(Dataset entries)
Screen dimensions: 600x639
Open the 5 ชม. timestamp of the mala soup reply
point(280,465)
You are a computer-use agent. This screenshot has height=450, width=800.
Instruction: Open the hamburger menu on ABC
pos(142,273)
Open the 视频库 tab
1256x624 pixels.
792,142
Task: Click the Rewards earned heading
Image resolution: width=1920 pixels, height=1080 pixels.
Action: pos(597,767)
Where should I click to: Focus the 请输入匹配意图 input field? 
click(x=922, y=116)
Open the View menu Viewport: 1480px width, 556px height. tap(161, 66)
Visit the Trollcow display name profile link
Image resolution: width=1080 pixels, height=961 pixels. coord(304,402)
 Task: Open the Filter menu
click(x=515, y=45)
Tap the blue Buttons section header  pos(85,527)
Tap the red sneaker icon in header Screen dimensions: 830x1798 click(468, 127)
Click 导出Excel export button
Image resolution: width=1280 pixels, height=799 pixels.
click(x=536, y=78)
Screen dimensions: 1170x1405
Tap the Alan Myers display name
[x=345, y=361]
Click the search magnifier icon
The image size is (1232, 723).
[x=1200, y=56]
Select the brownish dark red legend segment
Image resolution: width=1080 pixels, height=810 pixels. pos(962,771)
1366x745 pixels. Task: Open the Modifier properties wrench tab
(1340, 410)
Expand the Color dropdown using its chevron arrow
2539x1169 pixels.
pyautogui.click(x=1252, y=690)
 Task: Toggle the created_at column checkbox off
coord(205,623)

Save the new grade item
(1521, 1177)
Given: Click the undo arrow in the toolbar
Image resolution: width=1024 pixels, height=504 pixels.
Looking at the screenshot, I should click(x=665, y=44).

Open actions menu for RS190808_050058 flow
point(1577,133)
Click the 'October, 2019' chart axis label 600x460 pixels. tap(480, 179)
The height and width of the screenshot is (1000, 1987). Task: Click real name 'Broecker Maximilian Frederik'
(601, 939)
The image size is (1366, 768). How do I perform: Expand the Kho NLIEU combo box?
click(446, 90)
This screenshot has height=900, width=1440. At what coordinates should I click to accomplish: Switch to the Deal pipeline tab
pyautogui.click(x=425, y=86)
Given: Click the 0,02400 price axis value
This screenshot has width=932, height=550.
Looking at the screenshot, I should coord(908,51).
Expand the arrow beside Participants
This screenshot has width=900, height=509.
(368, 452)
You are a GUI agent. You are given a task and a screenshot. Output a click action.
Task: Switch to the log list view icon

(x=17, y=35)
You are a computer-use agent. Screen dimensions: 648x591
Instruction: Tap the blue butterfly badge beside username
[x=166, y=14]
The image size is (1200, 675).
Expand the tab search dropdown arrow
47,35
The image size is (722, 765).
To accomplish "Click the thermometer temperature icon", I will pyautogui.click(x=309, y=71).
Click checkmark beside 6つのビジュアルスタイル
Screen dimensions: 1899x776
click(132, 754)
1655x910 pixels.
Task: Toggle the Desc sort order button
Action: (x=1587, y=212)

■ The task ■
From the first record to the last, print each one exactly.

■ Finished task ■
Screen dimensions: 600x639
Open the 5 ชม. timestamp of the mala soup reply
point(280,465)
You are a computer-use agent. This screenshot has height=450, width=800.
Instruction: Open the hamburger menu on ABC
pos(142,273)
Open the 视频库 tab
1256x624 pixels.
792,142
Task: Click the Rewards earned heading
Image resolution: width=1920 pixels, height=1080 pixels.
Action: pos(597,767)
Where should I click to: Focus the 请输入匹配意图 input field? 
click(x=922, y=116)
Open the View menu Viewport: 1480px width, 556px height. tap(161, 66)
Visit the Trollcow display name profile link
Image resolution: width=1080 pixels, height=961 pixels. coord(304,402)
 Task: Open the Filter menu
click(x=515, y=45)
Tap the blue Buttons section header  pos(85,527)
Tap the red sneaker icon in header Screen dimensions: 830x1798 click(468, 127)
Click 导出Excel export button
Image resolution: width=1280 pixels, height=799 pixels.
click(x=536, y=78)
Screen dimensions: 1170x1405
Tap the Alan Myers display name
[x=345, y=361]
Click the search magnifier icon
The image size is (1232, 723).
[x=1200, y=56]
Select the brownish dark red legend segment
Image resolution: width=1080 pixels, height=810 pixels. pos(962,771)
1366x745 pixels. Task: Open the Modifier properties wrench tab
(1340, 410)
Expand the Color dropdown using its chevron arrow
2539x1169 pixels.
pyautogui.click(x=1252, y=690)
 Task: Toggle the created_at column checkbox off
coord(205,623)

Save the new grade item
(1521, 1177)
Given: Click the undo arrow in the toolbar
Image resolution: width=1024 pixels, height=504 pixels.
Looking at the screenshot, I should click(x=665, y=44).

Open actions menu for RS190808_050058 flow
point(1577,133)
Click the 'October, 2019' chart axis label 600x460 pixels. tap(480, 179)
The height and width of the screenshot is (1000, 1987). Task: Click real name 'Broecker Maximilian Frederik'
(601, 939)
The image size is (1366, 768). How do I perform: Expand the Kho NLIEU combo box?
click(446, 90)
This screenshot has height=900, width=1440. At what coordinates should I click to accomplish: Switch to the Deal pipeline tab
pyautogui.click(x=425, y=86)
Given: Click the 0,02400 price axis value
This screenshot has width=932, height=550.
Looking at the screenshot, I should coord(908,51).
Expand the arrow beside Participants
This screenshot has width=900, height=509.
(368, 452)
You are a GUI agent. You are given a task and a screenshot. Output a click action.
Task: Switch to the log list view icon

(x=17, y=35)
You are a computer-use agent. Screen dimensions: 648x591
Instruction: Tap the blue butterfly badge beside username
[x=166, y=14]
The image size is (1200, 675).
Expand the tab search dropdown arrow
47,35
The image size is (722, 765).
To accomplish "Click the thermometer temperature icon", I will pyautogui.click(x=309, y=71).
Click checkmark beside 6つのビジュアルスタイル
Screen dimensions: 1899x776
click(132, 754)
1655x910 pixels.
Task: Toggle the Desc sort order button
Action: (x=1587, y=212)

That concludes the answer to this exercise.